You set me up to fail. Yeah, well, you know the song. I do. It's a beautiful song.

Beautiful. We've done it. I've played bass on it many times in our church. But do you know who wrote it? Yes, our guest that we have on today wrote it.

Well, he was part of a team. We have Keith Getty and his wife Kristen today with us, but he was part of a team with Stuart Townsend who wrote it. But Keith and Kristen are prolific songwriters, and we've sung a lot of their lyrics over the years. And we are so excited to talk to them about worship in the family, worship in the home. It's going to be a great day.

So Keith and Kristen, welcome to Family Life Today. I know it's been a while since you've been on, but welcome back. Thank you for having us.

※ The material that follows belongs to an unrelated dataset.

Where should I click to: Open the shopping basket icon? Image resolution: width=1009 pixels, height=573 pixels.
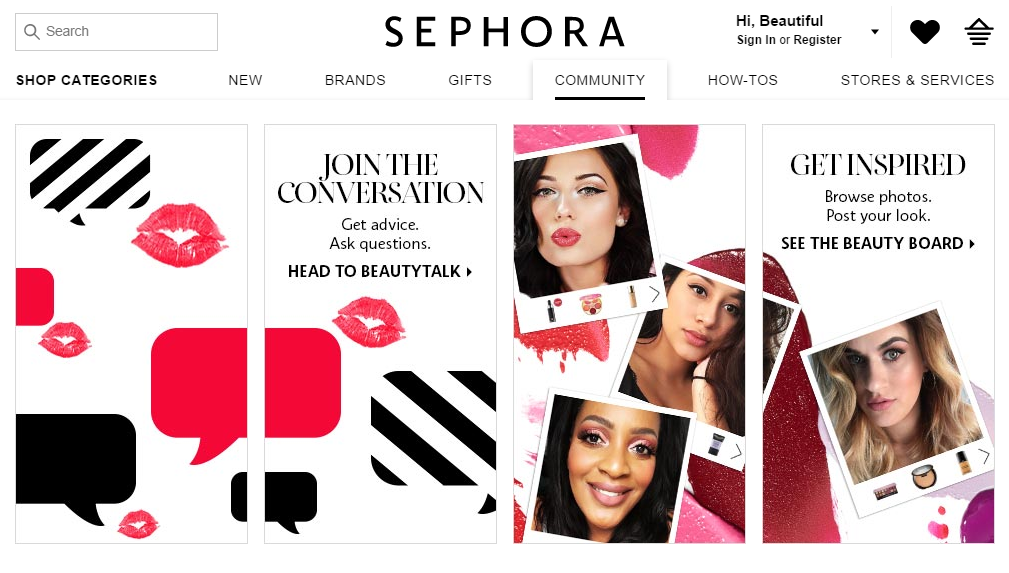coord(979,32)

Always a privilege. Well, fill in our listeners on what God has called you to do and be, because you have had an incredible impact on the kingdom of God in all decades of your life, but especially recently. So tell us really what God's called you to do with your lives. We started writing hymns in the year 2000, the genuine belief that today as parents, it's easy to get nervous about all the things that are going on around us, of all the responsibilities of bringing up children in a context that is actually different to every previous generation. Every generation can claim that, of course, but the previous generation, but the shifts against Christianity are so huge.

It is a daunting process for anyone listening. But the fact of the matter is if we take a bit of a wider panel, not even sociologically, we do live in the most exciting generation in history to be Christians. There have been more conversions to the Christian faith in the last century than any in history.

The Bible will be in every language for the first time in history and dialect in the next 10 years. And because of modern communication, we have a chance of starting a song on a Tuesday, finishing it on a Wednesday, demoing it on a Thursday, and knowing that it is being sung in every continent of the world by the Sunday. That is the world that we live in. It is a whole new opportunity.

And so if that's true about the opportunity, so the threats are equally there for all of us. And so one of the things we became convinced early on was that if we want to be authentic Christian believers who not only survive but thrive, we need to be deep believers. We need to be deep in the Word.

And as we looked at the Old Testament and the New Testament and the church fathers throughout history, we looked at the Reformers, the revivalists, the people who brought Christianity to America, the people who brought Christianity to the world through the worldwide missionary movement. Part of that depth is the songs that we sing. And our generation's got a slightly different view of singing.

It tends to be more of an emotional release than part of how we learn our faith. And so we felt there needs to be, for the 21st century, a new generation of hymns that help build deep believers, deep families, deep churches. And so we started In the Providence of God, the first song that came out of the blocks was In Christ Alone. And that gave us a real launching pad to what we're doing. And then over the past 20 years, Christian and I and the wider team that we're privileged to work with have continued to write songs and record them and introduce them to both the churches in English speaking language and beyond.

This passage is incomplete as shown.